23 października 2012, 21:20
Nie mam nic do mieszkania z teściami ale ten opis teściowej jest przerażający
Z ciotka w sumie lepiej bo jak piszesz osobne wejście.
- Dołączył: 2009-04-24
- Miasto: Austria
- Liczba postów: 1554
23 października 2012, 21:26
Jesli juz to z ciotka osobne wejscie i pietro brzmi dobrze.. z tesciowa kuchnie dzielic... nigdy.. a to ze tesciowa tak wszystko za wszystkich robi jest fajne na chwile na dluzsza mete tylko wkurzajace... bo nic bys nie mogla sama zrobic/ ugotowac bo ona sama potrafi/chce i by Ci nic robic nie dala...
- Dołączył: 2011-11-22
- Miasto:
- Liczba postów: 4
23 października 2012, 21:27
Po pierwsze fajnie że masz gdzie mieszkać i masz możliwość wyboru. Gdyby decyzja należałaby do mnie, wybrałabym mieszkanie z ciocią. Ale nie zgodzę się z dziewczynami że mieszkanie z teściami jest aż tak trudne i cięzkie. Też tak myślałam przed ślubem - teraz , po kilku latach uwiązania w domu (małe dzieci) i zerowej pomocy (mimo chęci obu rodzin, mieszkają jednak za daleko) bardzo chętnie zamieszkałabym nawet z teściową. Taka pomoc ogromnie będzie Ci potrzebna kiedy będziecie mieli dzieci, a dostosować się do siebie nawzajem, jeśli tylko wszyscy zdrowi są;) i życzliwi - da się. Ale, jak pisałam, skoro masz możliwość wyboru, dom cioci brzmi super.

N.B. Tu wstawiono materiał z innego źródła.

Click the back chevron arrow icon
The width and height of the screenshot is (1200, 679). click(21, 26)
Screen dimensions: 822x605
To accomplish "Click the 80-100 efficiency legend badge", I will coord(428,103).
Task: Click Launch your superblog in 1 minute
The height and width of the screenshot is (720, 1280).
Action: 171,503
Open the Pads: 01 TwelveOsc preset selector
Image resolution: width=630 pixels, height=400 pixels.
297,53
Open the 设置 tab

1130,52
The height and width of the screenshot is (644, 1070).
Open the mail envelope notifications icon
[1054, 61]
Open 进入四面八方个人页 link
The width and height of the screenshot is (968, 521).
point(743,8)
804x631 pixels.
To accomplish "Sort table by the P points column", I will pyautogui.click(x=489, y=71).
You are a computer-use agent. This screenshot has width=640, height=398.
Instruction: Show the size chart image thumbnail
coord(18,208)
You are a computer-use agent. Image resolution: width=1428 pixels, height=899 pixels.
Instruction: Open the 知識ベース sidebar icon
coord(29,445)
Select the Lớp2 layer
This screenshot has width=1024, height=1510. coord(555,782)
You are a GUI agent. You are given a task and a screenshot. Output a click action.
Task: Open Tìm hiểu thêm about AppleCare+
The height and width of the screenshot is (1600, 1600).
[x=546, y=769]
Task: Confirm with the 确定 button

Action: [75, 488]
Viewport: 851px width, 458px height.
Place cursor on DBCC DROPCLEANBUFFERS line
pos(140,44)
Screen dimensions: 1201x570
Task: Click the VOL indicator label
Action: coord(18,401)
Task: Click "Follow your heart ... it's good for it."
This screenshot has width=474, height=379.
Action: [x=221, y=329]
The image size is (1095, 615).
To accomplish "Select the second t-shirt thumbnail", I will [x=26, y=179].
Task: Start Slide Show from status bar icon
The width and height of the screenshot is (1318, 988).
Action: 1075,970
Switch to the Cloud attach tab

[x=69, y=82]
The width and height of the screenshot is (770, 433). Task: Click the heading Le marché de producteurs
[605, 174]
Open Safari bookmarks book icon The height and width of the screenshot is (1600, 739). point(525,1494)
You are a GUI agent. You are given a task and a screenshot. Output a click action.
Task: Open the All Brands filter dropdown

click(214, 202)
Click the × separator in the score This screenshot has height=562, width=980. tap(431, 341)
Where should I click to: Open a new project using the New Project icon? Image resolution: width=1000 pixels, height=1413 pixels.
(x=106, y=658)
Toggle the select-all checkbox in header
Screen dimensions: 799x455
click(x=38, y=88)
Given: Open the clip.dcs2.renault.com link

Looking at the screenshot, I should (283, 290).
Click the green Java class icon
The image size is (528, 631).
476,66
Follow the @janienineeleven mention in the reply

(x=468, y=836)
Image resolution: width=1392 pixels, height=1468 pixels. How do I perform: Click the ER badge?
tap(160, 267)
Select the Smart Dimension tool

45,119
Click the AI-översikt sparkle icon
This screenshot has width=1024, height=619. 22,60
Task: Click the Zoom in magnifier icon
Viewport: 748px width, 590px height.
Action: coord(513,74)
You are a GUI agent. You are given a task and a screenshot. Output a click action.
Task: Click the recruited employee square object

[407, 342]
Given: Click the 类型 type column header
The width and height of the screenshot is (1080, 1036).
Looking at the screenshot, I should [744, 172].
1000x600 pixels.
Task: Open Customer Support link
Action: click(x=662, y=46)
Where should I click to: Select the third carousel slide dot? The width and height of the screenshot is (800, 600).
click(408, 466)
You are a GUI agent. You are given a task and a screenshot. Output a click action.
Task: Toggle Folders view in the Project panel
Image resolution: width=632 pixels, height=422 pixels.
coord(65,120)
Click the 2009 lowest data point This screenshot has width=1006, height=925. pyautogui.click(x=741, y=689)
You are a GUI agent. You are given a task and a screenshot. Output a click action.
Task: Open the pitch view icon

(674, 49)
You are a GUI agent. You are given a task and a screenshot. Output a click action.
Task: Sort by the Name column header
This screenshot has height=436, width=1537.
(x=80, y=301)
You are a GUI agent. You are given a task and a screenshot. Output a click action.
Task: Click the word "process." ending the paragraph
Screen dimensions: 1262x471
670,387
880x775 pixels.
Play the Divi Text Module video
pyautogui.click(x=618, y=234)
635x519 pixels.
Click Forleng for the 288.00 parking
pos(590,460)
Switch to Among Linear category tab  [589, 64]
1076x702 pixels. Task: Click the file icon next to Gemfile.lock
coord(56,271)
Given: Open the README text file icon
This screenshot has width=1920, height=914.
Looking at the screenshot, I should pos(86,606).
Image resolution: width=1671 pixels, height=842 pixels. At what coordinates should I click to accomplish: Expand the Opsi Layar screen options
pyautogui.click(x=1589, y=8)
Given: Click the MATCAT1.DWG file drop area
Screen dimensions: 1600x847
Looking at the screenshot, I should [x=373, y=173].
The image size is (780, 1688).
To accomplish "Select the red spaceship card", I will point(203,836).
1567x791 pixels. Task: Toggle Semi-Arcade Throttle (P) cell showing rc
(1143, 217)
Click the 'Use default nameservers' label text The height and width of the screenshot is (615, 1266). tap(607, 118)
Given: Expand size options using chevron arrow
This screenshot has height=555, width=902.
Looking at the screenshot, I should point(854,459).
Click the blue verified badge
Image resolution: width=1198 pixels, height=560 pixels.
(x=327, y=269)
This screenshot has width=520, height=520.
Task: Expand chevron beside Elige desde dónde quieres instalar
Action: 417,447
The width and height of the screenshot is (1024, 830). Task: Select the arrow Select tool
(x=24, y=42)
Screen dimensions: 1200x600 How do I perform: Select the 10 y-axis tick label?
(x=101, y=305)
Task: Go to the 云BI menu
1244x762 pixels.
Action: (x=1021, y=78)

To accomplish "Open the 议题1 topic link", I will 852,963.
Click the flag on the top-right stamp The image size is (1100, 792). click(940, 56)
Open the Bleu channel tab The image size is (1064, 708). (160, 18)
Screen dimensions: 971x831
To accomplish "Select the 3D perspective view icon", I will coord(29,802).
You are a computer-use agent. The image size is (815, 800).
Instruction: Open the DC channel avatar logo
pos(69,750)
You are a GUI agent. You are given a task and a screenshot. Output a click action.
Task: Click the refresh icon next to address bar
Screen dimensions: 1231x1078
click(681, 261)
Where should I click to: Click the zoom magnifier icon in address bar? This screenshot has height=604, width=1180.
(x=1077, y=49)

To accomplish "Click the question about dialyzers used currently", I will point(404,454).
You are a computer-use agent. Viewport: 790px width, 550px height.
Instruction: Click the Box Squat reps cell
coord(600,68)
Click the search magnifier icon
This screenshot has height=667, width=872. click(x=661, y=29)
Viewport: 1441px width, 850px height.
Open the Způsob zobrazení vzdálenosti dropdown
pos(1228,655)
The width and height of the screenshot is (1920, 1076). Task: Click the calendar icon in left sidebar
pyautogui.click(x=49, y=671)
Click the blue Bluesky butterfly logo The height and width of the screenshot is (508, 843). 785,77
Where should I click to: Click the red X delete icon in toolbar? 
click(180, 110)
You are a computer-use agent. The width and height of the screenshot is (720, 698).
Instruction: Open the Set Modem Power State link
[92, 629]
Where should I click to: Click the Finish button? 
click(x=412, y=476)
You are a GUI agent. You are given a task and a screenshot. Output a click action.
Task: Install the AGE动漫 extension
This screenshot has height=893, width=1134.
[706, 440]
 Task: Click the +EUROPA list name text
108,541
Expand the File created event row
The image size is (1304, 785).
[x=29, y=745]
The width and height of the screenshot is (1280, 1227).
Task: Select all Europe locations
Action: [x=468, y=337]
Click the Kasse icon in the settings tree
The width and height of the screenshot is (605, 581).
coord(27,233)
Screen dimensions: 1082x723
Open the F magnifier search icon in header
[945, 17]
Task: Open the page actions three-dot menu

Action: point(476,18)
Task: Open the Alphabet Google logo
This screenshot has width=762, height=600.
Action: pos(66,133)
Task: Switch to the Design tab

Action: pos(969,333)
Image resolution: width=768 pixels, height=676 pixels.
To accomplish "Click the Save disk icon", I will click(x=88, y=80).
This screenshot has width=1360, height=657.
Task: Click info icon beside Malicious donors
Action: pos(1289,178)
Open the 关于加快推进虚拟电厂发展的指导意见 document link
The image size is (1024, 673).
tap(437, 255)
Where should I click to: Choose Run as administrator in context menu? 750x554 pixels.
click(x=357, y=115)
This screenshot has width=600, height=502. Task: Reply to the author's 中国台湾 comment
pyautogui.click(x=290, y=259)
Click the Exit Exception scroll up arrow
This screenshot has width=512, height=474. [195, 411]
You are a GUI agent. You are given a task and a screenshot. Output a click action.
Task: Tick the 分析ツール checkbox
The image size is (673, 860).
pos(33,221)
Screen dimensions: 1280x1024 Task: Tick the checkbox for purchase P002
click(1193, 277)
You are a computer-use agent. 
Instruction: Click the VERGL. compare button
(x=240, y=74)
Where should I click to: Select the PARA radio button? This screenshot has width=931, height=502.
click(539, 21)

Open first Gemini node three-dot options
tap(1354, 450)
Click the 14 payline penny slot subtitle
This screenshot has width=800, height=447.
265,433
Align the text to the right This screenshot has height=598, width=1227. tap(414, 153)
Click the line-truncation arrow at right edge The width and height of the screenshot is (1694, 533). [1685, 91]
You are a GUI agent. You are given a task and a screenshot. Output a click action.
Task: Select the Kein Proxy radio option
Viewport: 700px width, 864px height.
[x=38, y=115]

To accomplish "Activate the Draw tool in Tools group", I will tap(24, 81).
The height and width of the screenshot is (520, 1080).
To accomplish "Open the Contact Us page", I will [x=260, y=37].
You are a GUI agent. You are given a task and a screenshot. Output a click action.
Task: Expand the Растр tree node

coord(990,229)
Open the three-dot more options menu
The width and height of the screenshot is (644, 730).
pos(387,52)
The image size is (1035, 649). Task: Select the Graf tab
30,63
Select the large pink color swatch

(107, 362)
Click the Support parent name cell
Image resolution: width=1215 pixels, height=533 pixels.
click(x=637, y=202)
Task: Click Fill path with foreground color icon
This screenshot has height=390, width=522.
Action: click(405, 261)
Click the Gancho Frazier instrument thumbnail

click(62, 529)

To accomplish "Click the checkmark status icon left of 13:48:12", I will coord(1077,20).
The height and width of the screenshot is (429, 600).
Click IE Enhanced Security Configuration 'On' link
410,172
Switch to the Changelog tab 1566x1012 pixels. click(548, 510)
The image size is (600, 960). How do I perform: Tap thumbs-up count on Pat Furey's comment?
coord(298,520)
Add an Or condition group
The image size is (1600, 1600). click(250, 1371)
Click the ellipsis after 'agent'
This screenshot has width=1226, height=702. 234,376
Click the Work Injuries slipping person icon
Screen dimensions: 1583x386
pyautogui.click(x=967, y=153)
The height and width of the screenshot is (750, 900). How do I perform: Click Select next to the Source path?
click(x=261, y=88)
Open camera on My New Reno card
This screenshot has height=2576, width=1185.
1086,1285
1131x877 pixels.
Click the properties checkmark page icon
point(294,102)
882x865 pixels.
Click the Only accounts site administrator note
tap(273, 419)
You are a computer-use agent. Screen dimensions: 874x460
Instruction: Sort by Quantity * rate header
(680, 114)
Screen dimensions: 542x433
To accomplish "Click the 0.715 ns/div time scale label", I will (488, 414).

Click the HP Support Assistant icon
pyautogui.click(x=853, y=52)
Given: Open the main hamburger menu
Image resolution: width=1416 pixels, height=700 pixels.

Powodzenia!:)
- Dołączył: 2011-02-16
- Miasto: Kraków
- Liczba postów: 263
23 października 2012, 21:29
Jesli macie mozliwosc zeby wybudowac dom to budujcie, w przyszlosci zawsze mozna probowac jeden z tych trzech sprzedac
- Dołączył: 2011-02-16
- Miasto: Kraków
- Liczba postów: 263
23 października 2012, 21:30
ja mieszkam z tesciami, mamy osobnne wejscie ale to i tak nie to samo co bysmy sami mieszkali bo poprostu sa, zawsze wiedza ze my jestesmy, ogolnie nie jest zle ale mogloby byc lepiej.
- Dołączył: 2012-02-24
- Miasto:
- Liczba postów: 5843
23 października 2012, 21:35
Tesciowie za plotem czy w tym samym domu to wlasciwie na jedno wychodzi.
- Dołączył: 2005-11-08
- Miasto: Międzyrzecz
- Liczba postów: 252
23 października 2012, 21:51
powiem jak stara baba ale to święta prawda młodym najlepiej na swoim. wiem bo przerabiałam.